L E 27 juin 2000, un Allemand est mort chez lui, dans son lit. Quatre-vingt-quatorze ans plus tôt, en 1906, il était né si maladif que les médecins avaient prédit qu'il mourrait avant la puberté.
Il survécut à la famine de la Première Guerre mondiale puis à la pandémie de grippe en 1920. Pendant son service militaire, en 1928, il fut victime d'un pneumothorax traumatique, un ski lui ayant perforé le thorax. Il poursuivit ensuite une carrière de forestier.
En 1938, on diagnostiqua une caverne tuberculeuse du sommet droit et il passa un an dans un centre spécialisé où il fut traité par pneumothorax thérapeutique avec instillation de paraffine dans la cavité. Après sa sortie, il reprit son travail mais, jugé potentiellement infectieux, il fut exempté d'activité militaire pendant la Seconde Guerre mondiale.
En 1953, on diagnostiqua une caverne tuberculeuse du sommet gauche, d'où lobectomie. Le chirurgien ne lui donna à l'époque que cinq mois à vivre.
De 1955 à 1963, il travailla comme professeur à l'université de Californie, puis revint en Allemagne dans sa famille et occupa un poste de professeur à l'université de Göttinger jusqu'à sa retraite, puis continua la recherche scientifique jusqu'à 91 ans.

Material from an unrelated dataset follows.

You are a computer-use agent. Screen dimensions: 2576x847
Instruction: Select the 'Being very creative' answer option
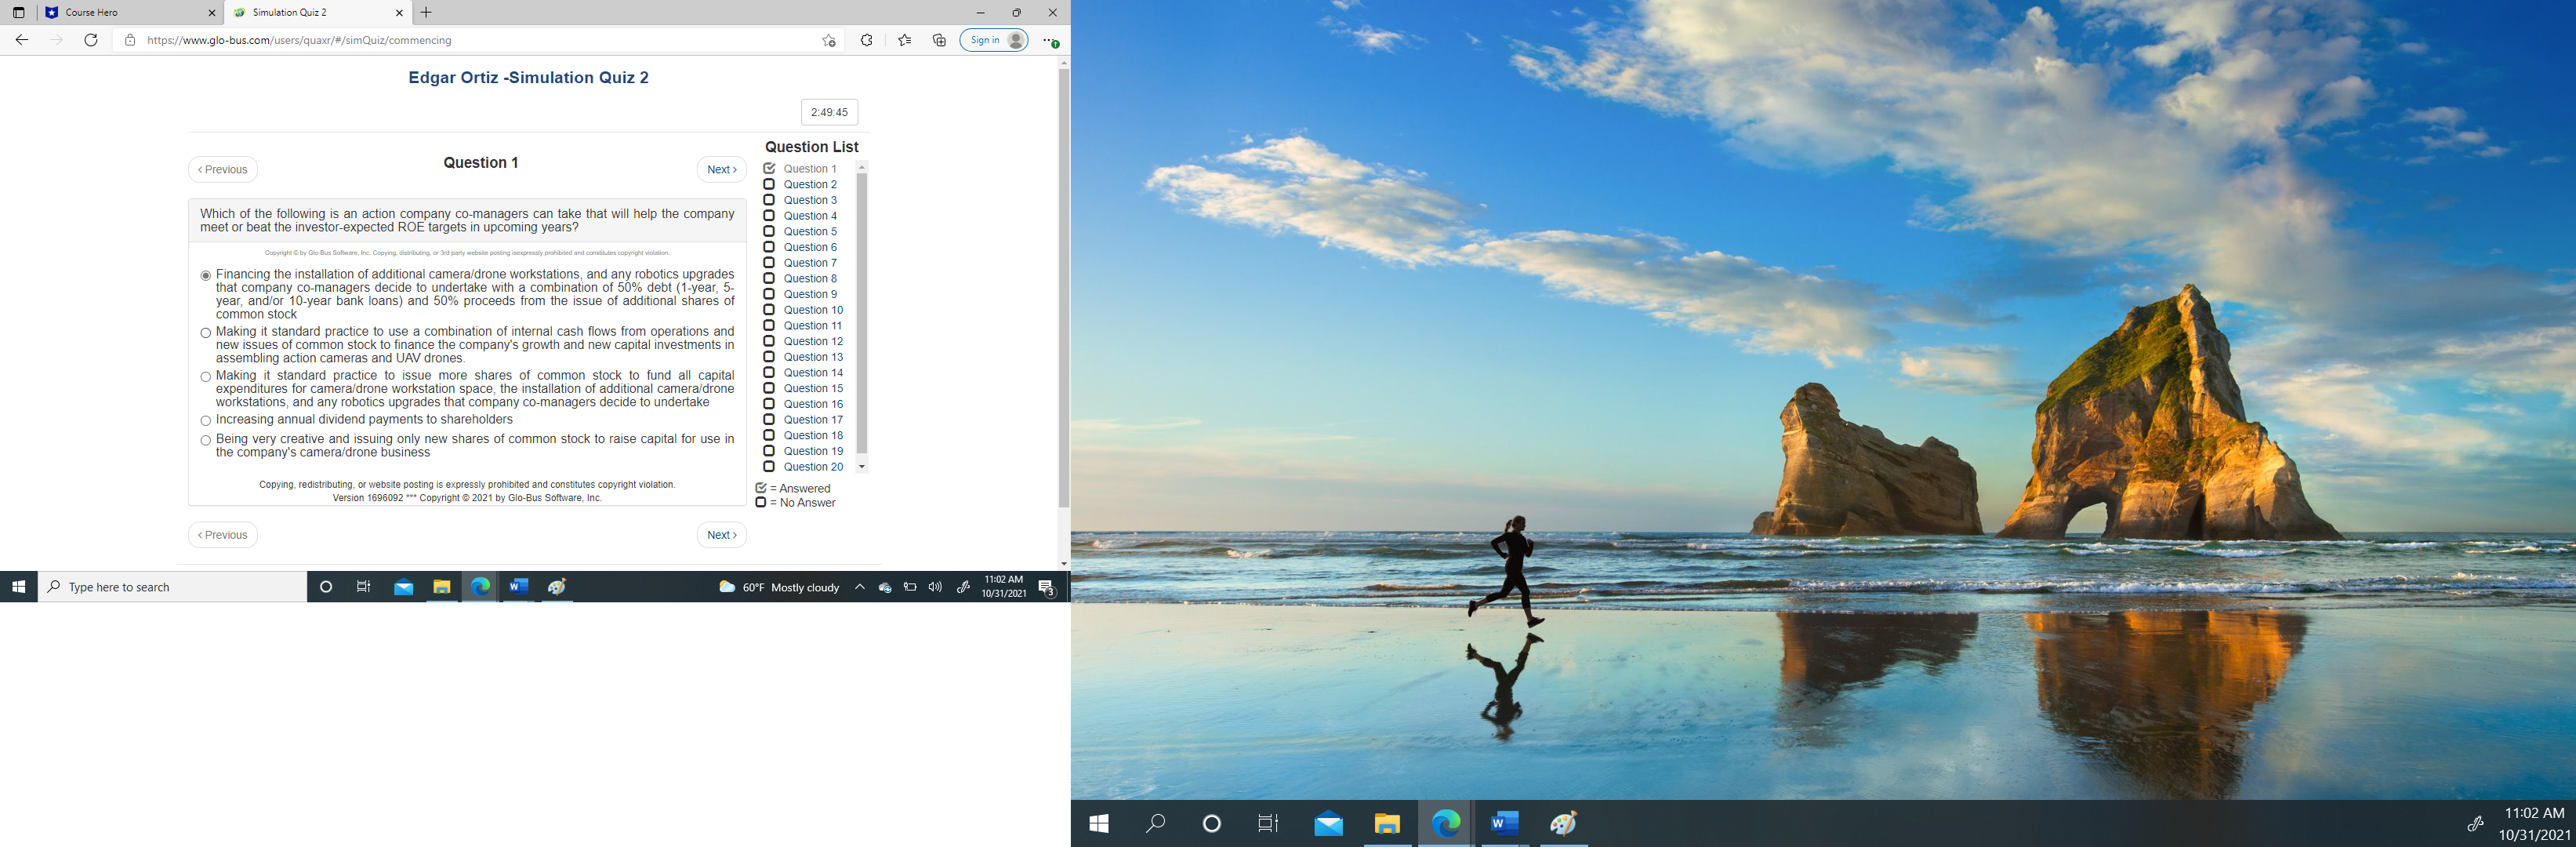pos(205,440)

Dans ses septième et huitième décennies, il fut opéré de la vésicule, d'une fracture de hanche, d'un cancer colique et d'un cancer prostatique.
En janvier 2000, à 93 ans, il tomba et se fit un traumatisme thoracique. A cette occasion, une analyse des crachats montra des bacilles acido-alcoolorésistants, facilement identifiés comme étant Mycobacterium tuberculosis. Il fut immédiatement placé dans une chambre d'isolement à l'hôpital et, pour la première fois de sa vie, on lui donna des médicaments antituberculeux. En une semaine, sa fonction hépatique se détériora et il devint confus. On arrêta le traitement et, à la demande de sa famille, il put regagner son domicile où, isolé dans une chambre, il fut soigné par ses proches et des infirmières. Il récupéra vite ses fonctions intellectuelles, mais son état physique resta précaire.
Le 25 juin, il signala que quelque chose semblait bouger dans sa poitrine, puis devient dyspnéique. On diagnostiqua un oedème pulmonaire et l'on suspecta un infarctus et un pneumothorax. Traité à domicile, il s'améliora petit à petit puis, la veille de sa mort, tomba dans le coma.
« Ce patient était mon père », écrit Karsten Mülder dans le « Lancet », où elle raconte cette émouvante histoire, « et il est mort le 27 juin 2000, chez lui, dans son lit, sans anxiété, sans dyspnée, sans douleur. J'étais avec lui jusqu'à la fin. On n'a pas fait d'autopsie. Les sujets contacts n'ont pas été infectés. J'ai une profonde gratitude pour les médecins qui l'ont soigné ; sans leur compassion, cette remarquable histoire se serait terminée lamentablement à l'hôpital ou en maison médicalisée. »
« Lancet » du 1er septembre 2001, p. 766 (correspondance).